Previously, we proposed a new pathway enrichment method, in which both pathway topology and the magnitude of gene expression changes informed the creation of a Pathway Regulation Score (PRS) . Specifically, by combining fold-change data for those transcripts exceeding a significance threshold, and by taking into account the potential of altered gene expression to impact upon downstream transcription, we identified those pathways most relevant to the pathophysiological process under investigation. Our approach addressed a number of issues that potentially compromise enrichment methods. We took steps to mitigate the influence of errors in ID mapping, and to reduce the bias introduced by highlyredundant pathways (i.e. multiple instances of the same gene). Topology methods also have to handle loops effectively, so we used a search algorithm derived from graph theory to resolve this problem. We also felt that arbitrarily dividing processes into either up- or downregulated was artificial as changes in gene expression are likely to be distributed throughout pathways, thus ours was an overall impact assessment.
Herein, we described the implementation of our PRS approach as a standalone tool that provides end users with the option of importing data from different microarray platforms and species. The tool yields both PRS and z-scores, provides statistical analysis, and allows browsing of pathways with impacted genes highlighted in different colours. An enhancement from our original report is that users are able to enrich both signalling and metabolic pathways.
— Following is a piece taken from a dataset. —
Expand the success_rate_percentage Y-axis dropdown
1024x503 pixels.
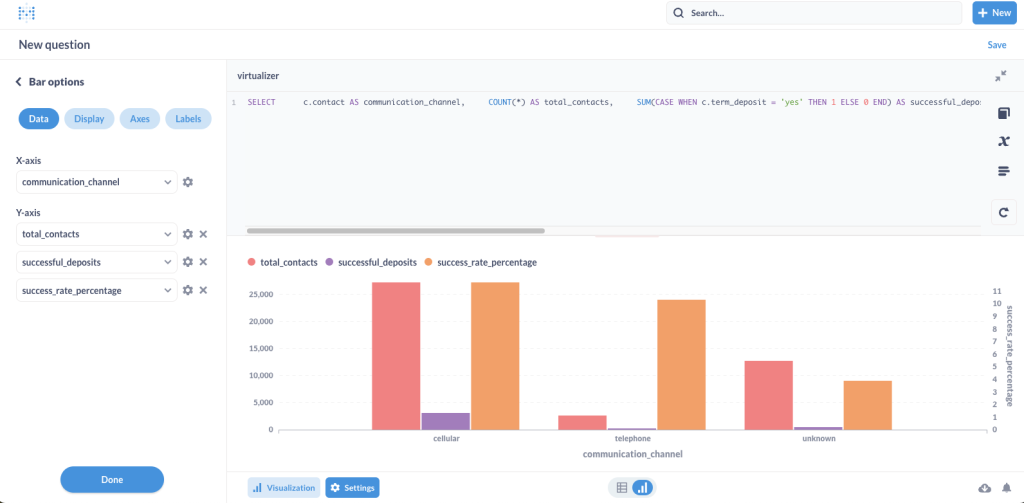[x=167, y=290]
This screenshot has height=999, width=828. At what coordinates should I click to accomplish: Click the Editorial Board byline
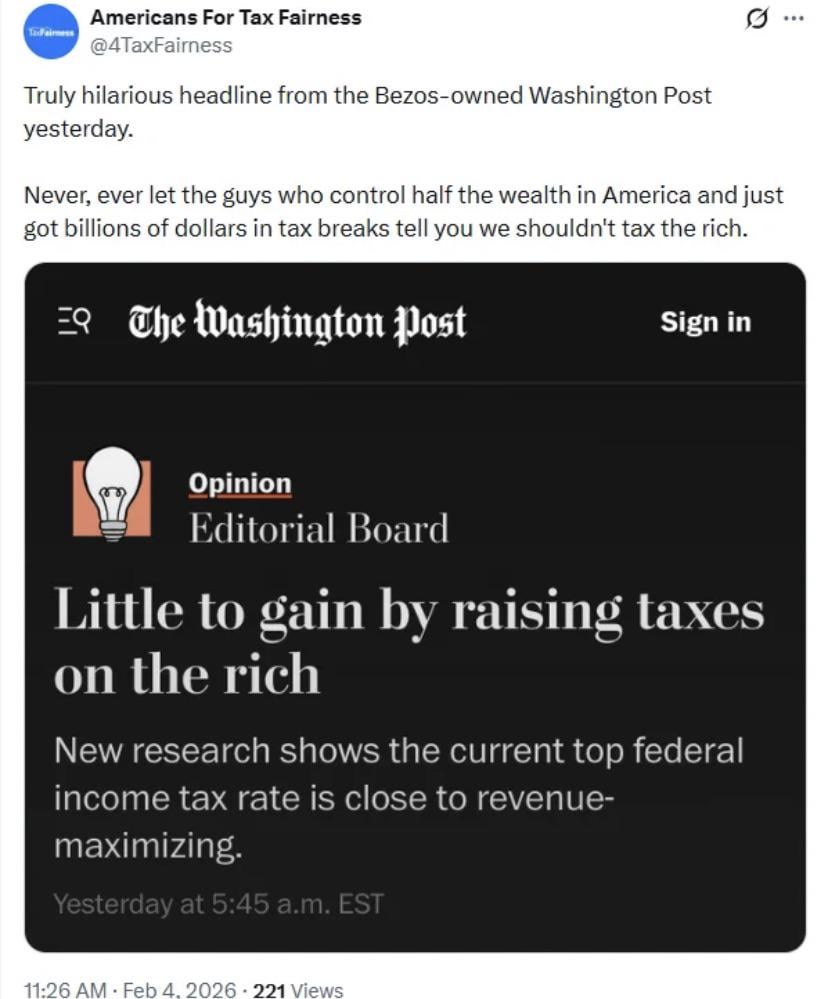(319, 528)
The PRS approach was implemented in MATLAB. Users without access to the MATLAB environment can download the MATLAB Runtime Compiler (MRC) in order to deploy the software described herein, via a user-friendly GUI. The PRS interface (Figure 1) provides users with several functions:
Preprocessing microarray data
We did not re-engineer a filter to normalise data from a variety of platforms, rather users must first preprocess transcriptomic data using one of the myriad existing tools.